▸ **EXTRAIT À LIRE**
━━━━━━━━━━━━━━━━

Le débat se poursuit sur le contenu de l’alternance politique qui se profile pour la recherche et l’enseignement supérieur.

L’équipe de François Hollande délivre des messages indiquant une volonté de rompre avec l’orientation des dix dernières années, comme ce discours de Vincent Peillon à l’invitation de la Confédération des jeunes chercheurs. Elle a du mal à convaincre la communauté universitaire et scientifique qui s’est mobilisée contre les réformes imposées par Nicolas Sarkozy. Vincent Peillon qui, hier au téléphone, me ré-affirmait son analyse des réformes réalisées par la droite : "nous portons un jugement assez sévère", parle "d’appauvrissement de la recherche publique", évoque "une nouvelle loi cadre, pour remplacer la LRU, après une concertation avec les universitaires", promet "5000 emplois créés en cinq ans pour l’Université et la Recherche"... mais déplore que "l’on nous prête des idées qui ne sont pas les notres".

━━━━━━━━━━━━━━━━

▸ **LIGNES DE DONNÉES**
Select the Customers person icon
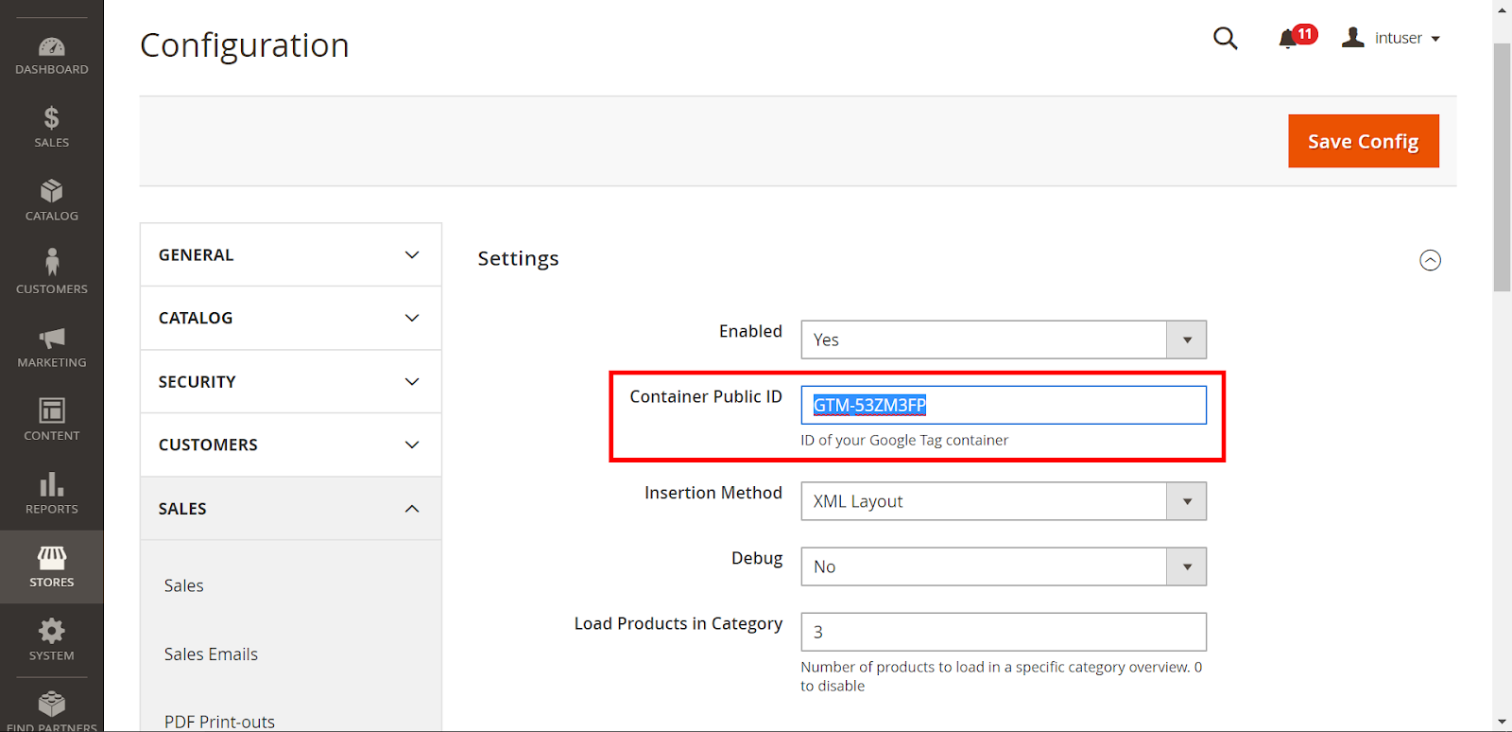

━━━━━━━━━━━━━━━━

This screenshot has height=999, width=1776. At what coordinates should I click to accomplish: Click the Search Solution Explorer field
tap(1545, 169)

━━━━━━━━━━━━━━━━

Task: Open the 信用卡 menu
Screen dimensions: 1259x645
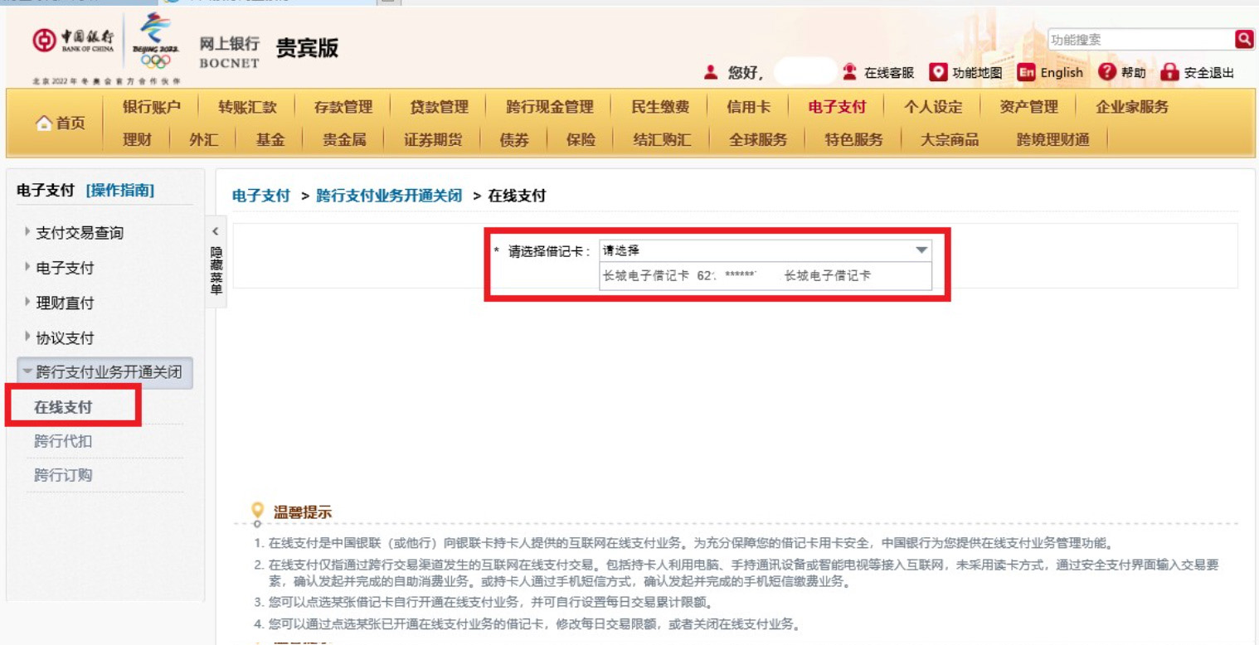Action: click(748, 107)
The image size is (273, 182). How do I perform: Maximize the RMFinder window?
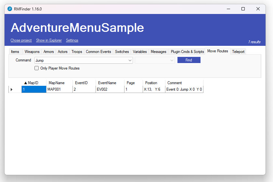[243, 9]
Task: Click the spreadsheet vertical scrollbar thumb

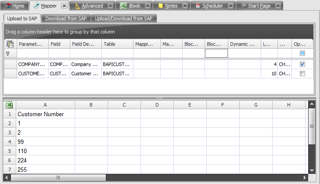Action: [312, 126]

━━━━━━━━━━━━━━━━

▸ **À FAIRE**
[A] Donnez le nom de chaque personne citée dans l'extrait sur la recherche et l'enseignement supérieur.
[B] Recopiez mot pour mot les entrées comprises entre la ligne qui contient « This screenshot has » et celle qui contient « tap(1545, 169) », ces deux lignes incluses.
L'extrait et les entrées ne proviennent pas de la même source.

▸ **RÉSULTATS ATTENDUS**
[A]
François Hollande
Vincent Peillon
Nicolas Sarkozy

[B]
This screenshot has height=999, width=1776. At what coordinates should I click to accomplish: Click the Search Solution Explorer field
tap(1545, 169)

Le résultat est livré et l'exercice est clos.